The term Asian was intended specifically in terms of Celts. In terms of Germanic, I would agree that there exist a number of relationships in terms of language, but in terms of culture? How similar were the various peoples crammed into the 'Germanic' box in reality? In terms of archaeology there are pretty comprehensive differences in settlement type and, seemingly, religious practice between -for example - the Iron Age cultures seen in Denmark, Sweden and Norway.
Was Caesar (for example) referencing language when he talked of Germani and Celts? Tacitus tells us that the Aesti, who lived to the East of the Suebi in his time, shared the dress and practice of the Suebi but spoke a language similar to that of the Britons.
As for Irish being like Gaulish...do you have any idea of how poorly Gaulish is actually attested? What written evidence exists for Gaulish is spread over a 400 year period, over a pretty large geographical area, mostly in the form of personal names. The idea that from this we can construct a language is...bizarre. It requires that a single language was spoken over a large geographical area over a very long period of time. Further, many of the inscriptions that are classed as 'Gaulish' are Galatian - on the basis that it was said to be Gaulish. It wasn't. It was said to be similar to that of the Treveri, who identified themselves as Germani.

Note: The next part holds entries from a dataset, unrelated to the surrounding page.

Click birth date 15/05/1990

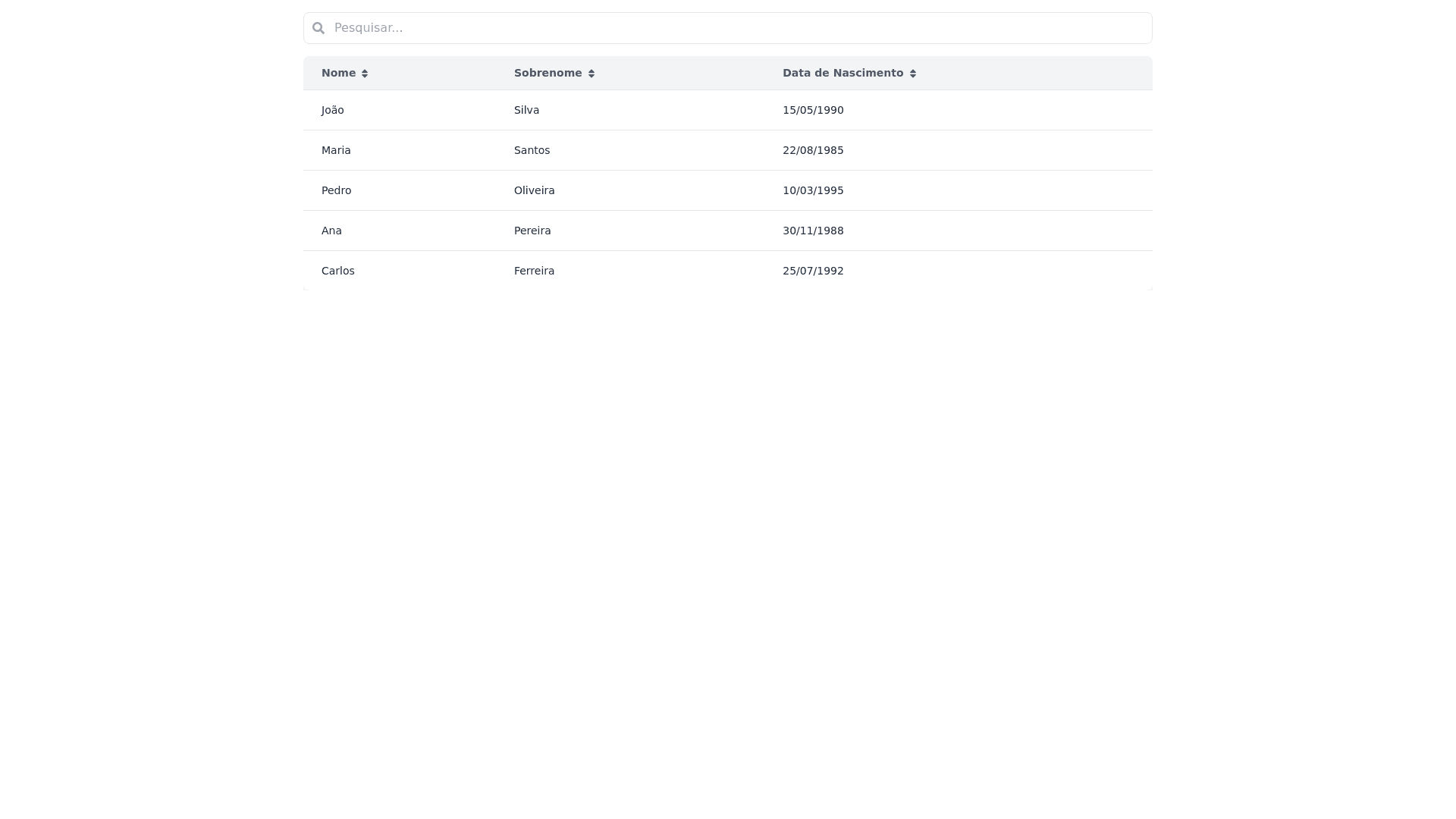(813, 110)
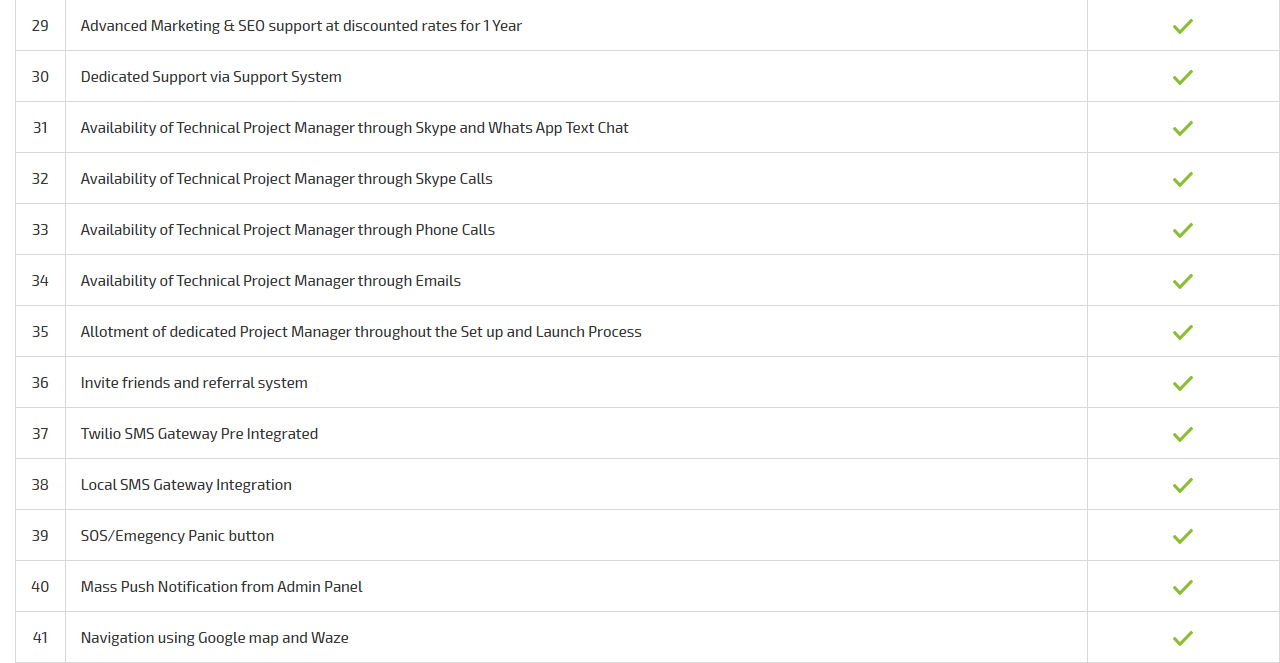Click the text 'Dedicated Support via Support System'
Screen dimensions: 1280x663
pos(211,77)
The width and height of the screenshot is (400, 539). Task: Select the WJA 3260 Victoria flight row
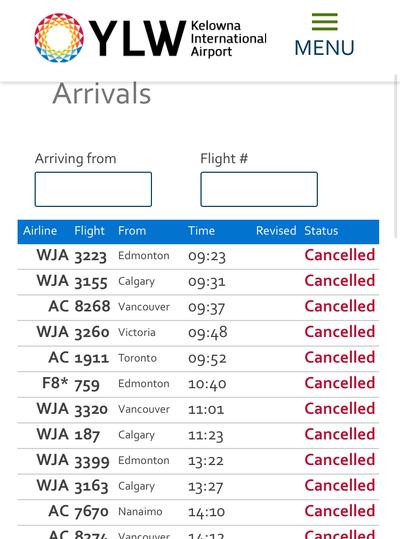tap(198, 333)
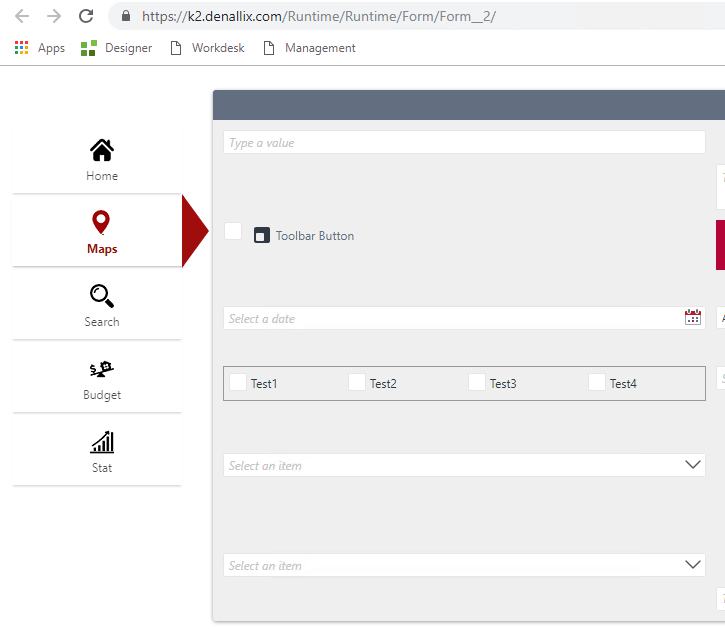The height and width of the screenshot is (630, 725).
Task: Open the calendar date picker icon
Action: pos(692,318)
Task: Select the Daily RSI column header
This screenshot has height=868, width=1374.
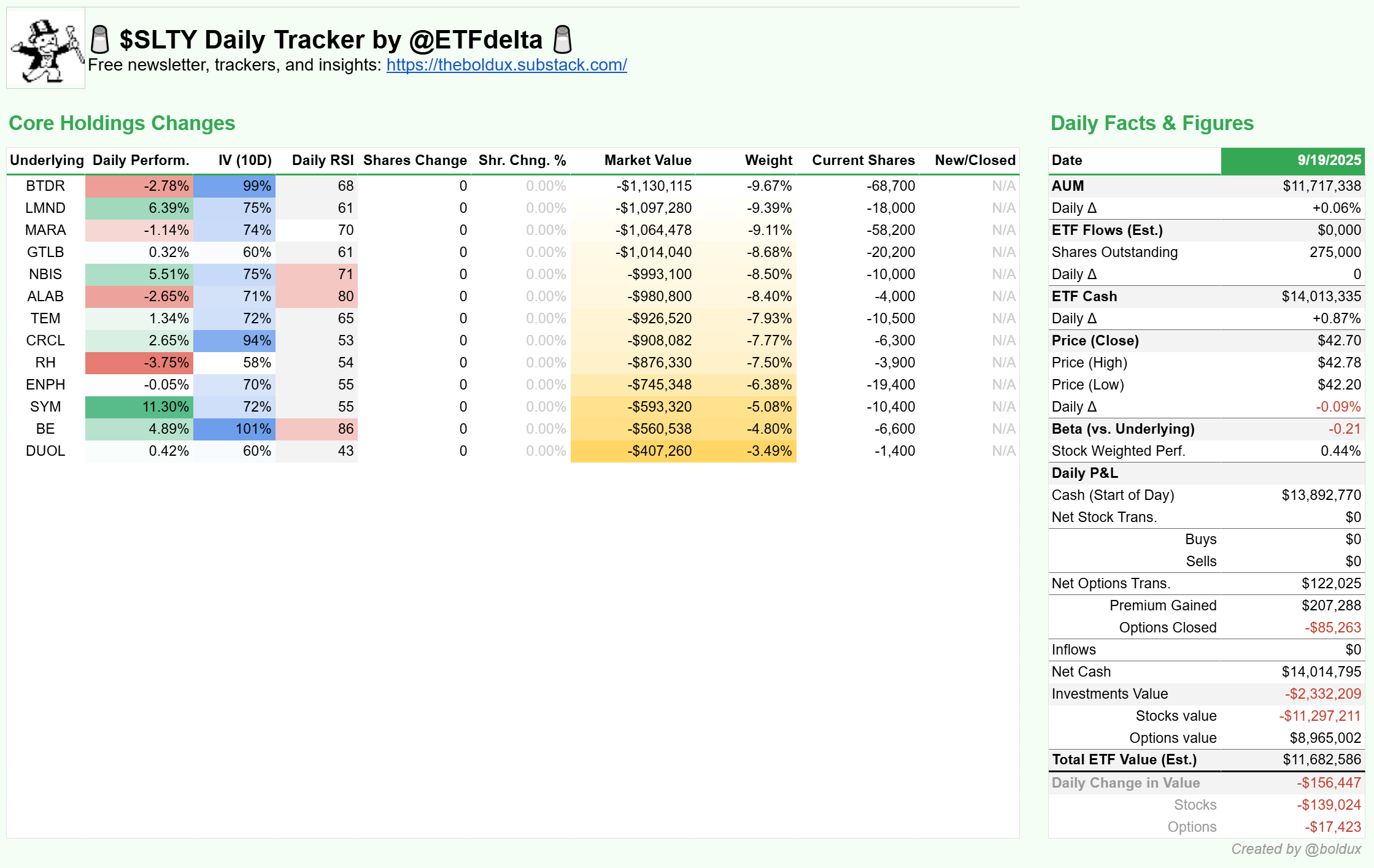Action: click(323, 160)
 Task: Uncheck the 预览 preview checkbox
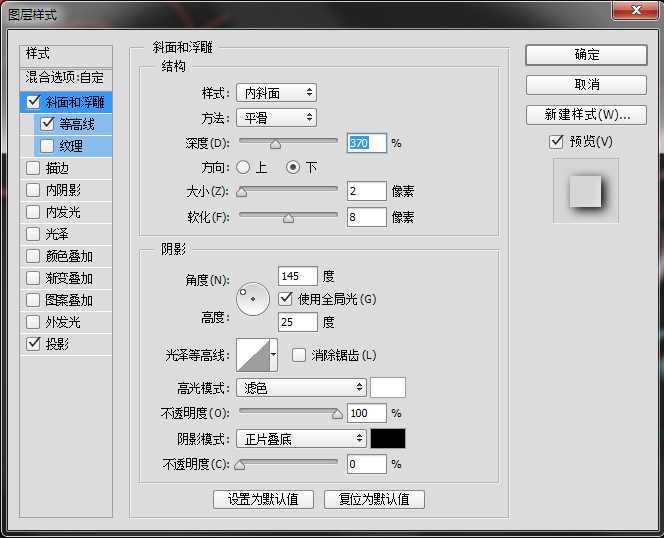click(x=557, y=142)
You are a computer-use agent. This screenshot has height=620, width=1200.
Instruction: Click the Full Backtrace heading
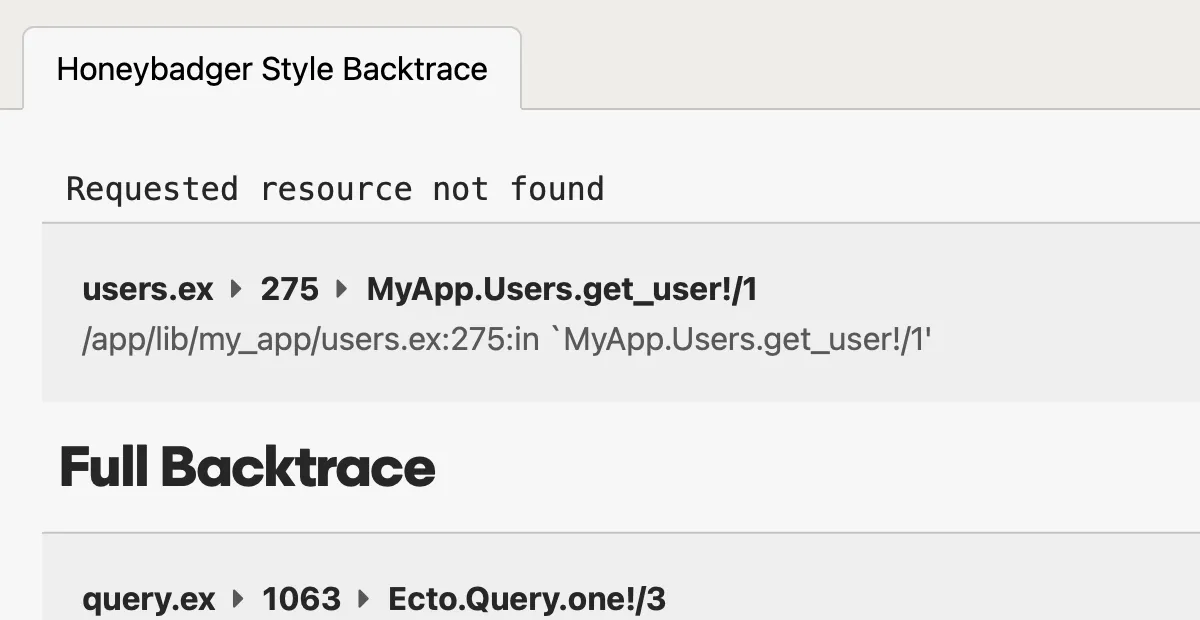tap(247, 465)
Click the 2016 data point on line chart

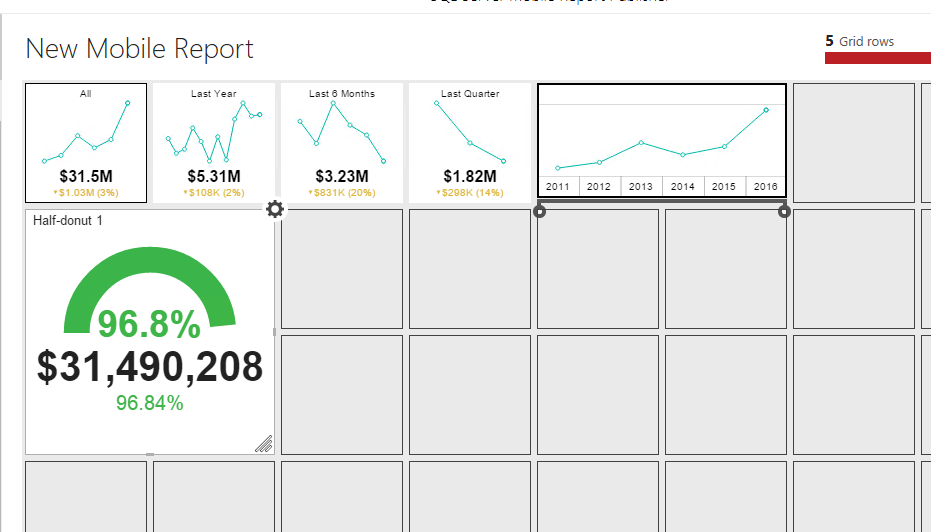(766, 110)
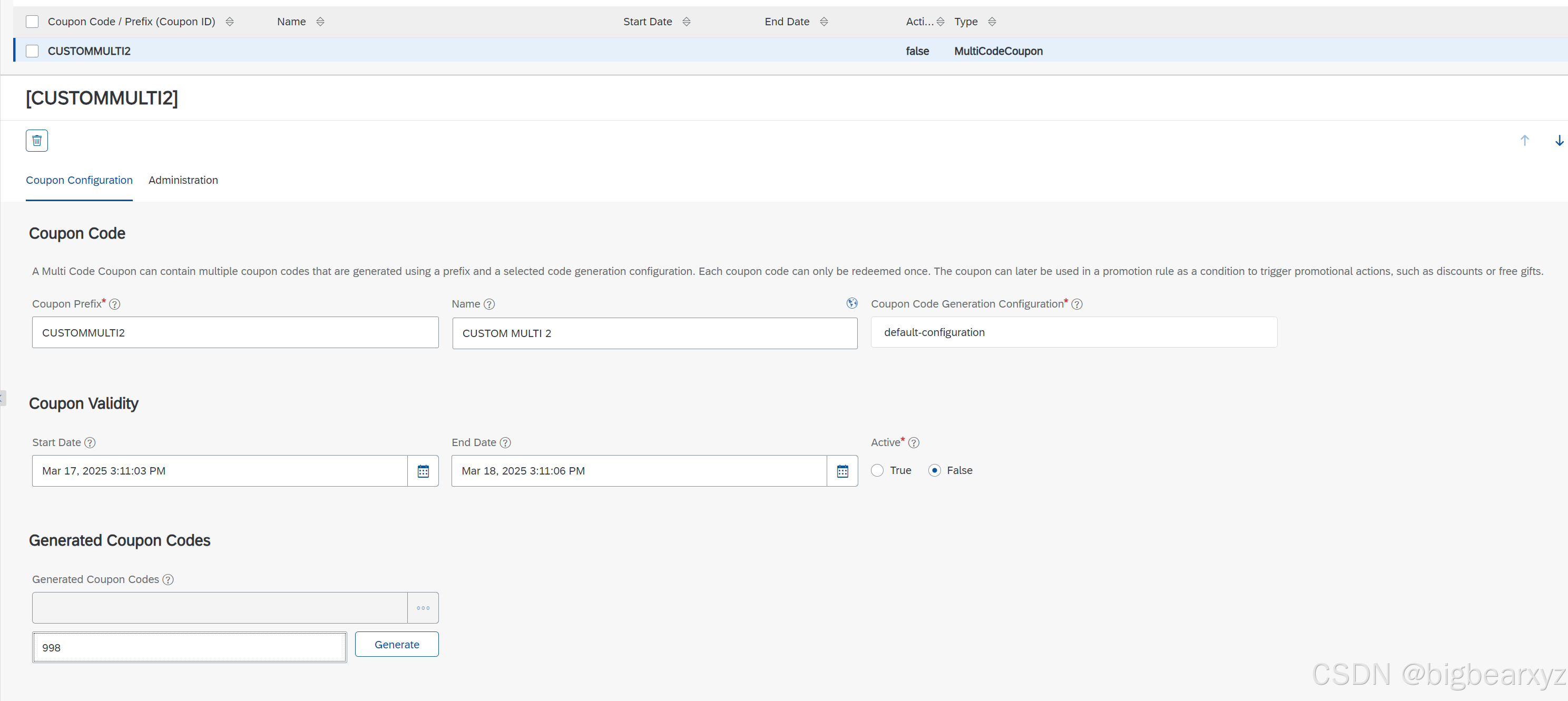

Of course if Gaulish dialects (particularly Northern dialects of Gaulish) were of a North European dialect continua then..Irish would have similarities - as it would with other Northern European dialects.
In terms of language the big problem is the nortion of the language tree - it is predicated on a number of false premises. First, that there are/were standard languages from which degenerate dialects form (proto-Germanic, proto-Celtic etc.), secondly that languages are essentially genealogical. The former is an error we see playing out, still, in our understanding of language development - and it is a structure imposed by class bias (that of the original modelers of language structure). What is really going on is socially/culturally stronger languages (particularly written, Imperial languages) drawing local dialects toward itself. What really needs to be looked at, in terms of language groups - or rather what needs to be given greater emphasis are phonological structures and choices of orthography (and in terms of orthography, how those choices - and the social structure of language, have affected language).
In terms of Celtic as a language group; John T Koch - having deciphered Tartessian as a Celtic language - put it subtly when he suggested that what we regard as 'Celtic' may in fact be a much deeper (read older) linguistic element in European languages. Bad linguistics, based upon bad history has created a monster. If I show you what these ideas are, at heart, based upon you might be surprised as to just how unscientific their basis are.